The RTM Rules Committee, which Seelye chairs as moderator, will meet Monday night. Seelye’s resignation is on the agenda. The panel is empowered to choose a moderator for the next few meetings, until a new term starts after the November election, and the RTM as a whole chooses the moderator.
Seelye has been moderator since November 2012, when Karen Armour left the post. “Karen took me under her wing for a year, and she was such a great tutor and she was such a great role model, too,” Seelye said.
Seelye and her family have lived in Darien for the past 28 years, both on Edgehill Road for a few years, then on Siwanoy Road for more than two decades.
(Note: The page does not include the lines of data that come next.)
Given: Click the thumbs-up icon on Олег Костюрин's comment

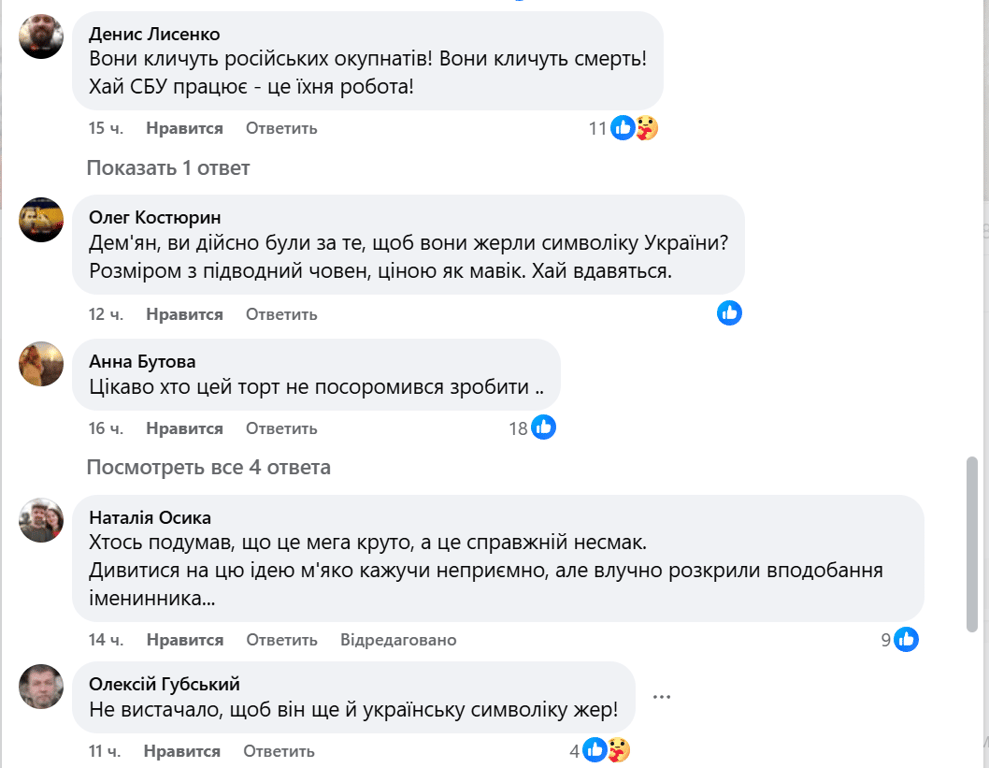Looking at the screenshot, I should click(x=730, y=313).
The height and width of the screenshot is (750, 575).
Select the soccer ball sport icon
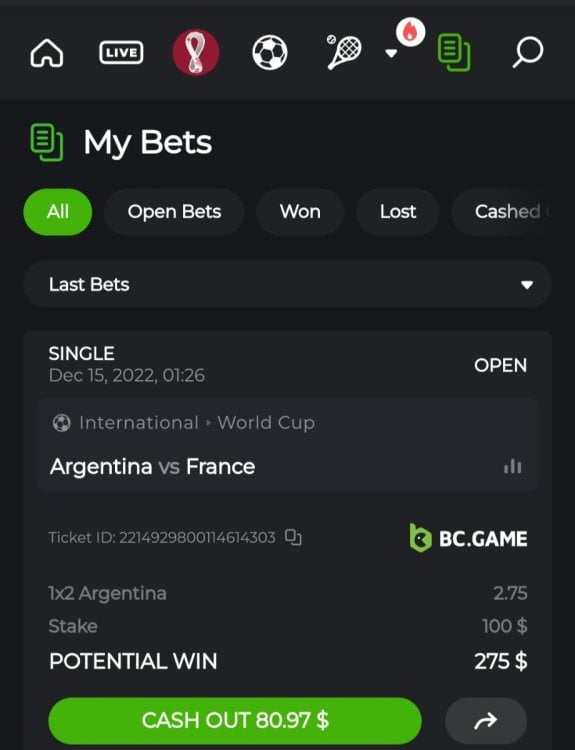[270, 53]
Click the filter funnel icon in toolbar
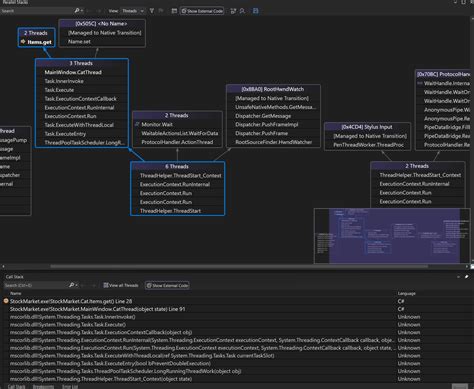Viewport: 474px width, 389px height. [x=152, y=11]
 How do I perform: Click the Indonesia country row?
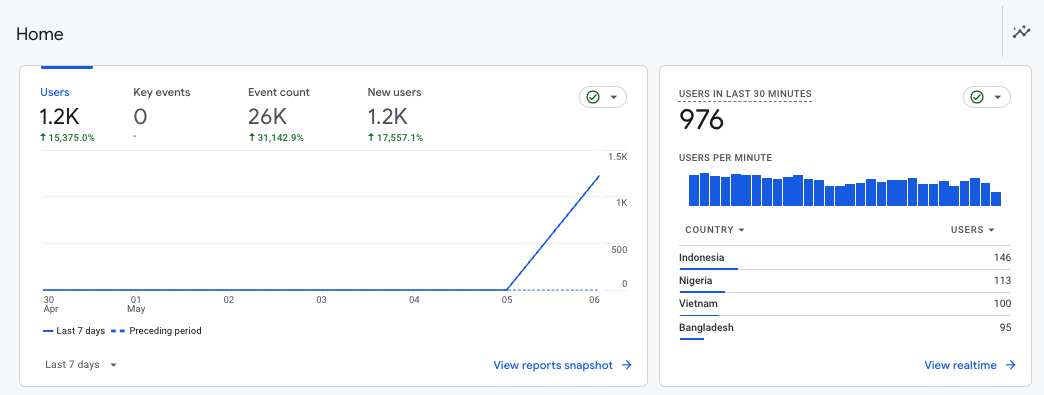845,258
She and her husband, Ted, raised two boys and a girl, now all in their twenties.
She started on the RTM 10 years ago, a petition candidate from District 2, and immediately was assigned to the Town Government Structure and Administration Committee, where she worked on various proposals to amend the Town Charter and Code of Ordinances. When Armour decided to step down, Seelye said she was approached to replace her.
Seelye declined to discuss any particular changes the RTM made while she was a member or moderator, either ones she was particularly happy about or even the most important.
“For every issue that came before us, it was not a matter of whether I approved it or I didn’t — it was a matter of making sure the information was there so people could make informed decisions.”
One thing she won’t miss, she said, was “when I had to stand at the podium to announce that a former or present RTM member had passed away.” The recent passing of Gene Coyle, a longtime RTM member, broke her heart, she said.
“Being moderator, you get to see the big picture, and you just get to see how hard so many people work in various posts,” she said. “It takes a coordinated effort” to get things done in town government, she said.
Seelye said she was particularly impressed with Town Clerk Donna Rajczewski, the chief administrative aide to the Representative Town Meeting. “Donna is one of those unsung heroes,” she said. “The amount of work that she does behind the scenes is tremendous.”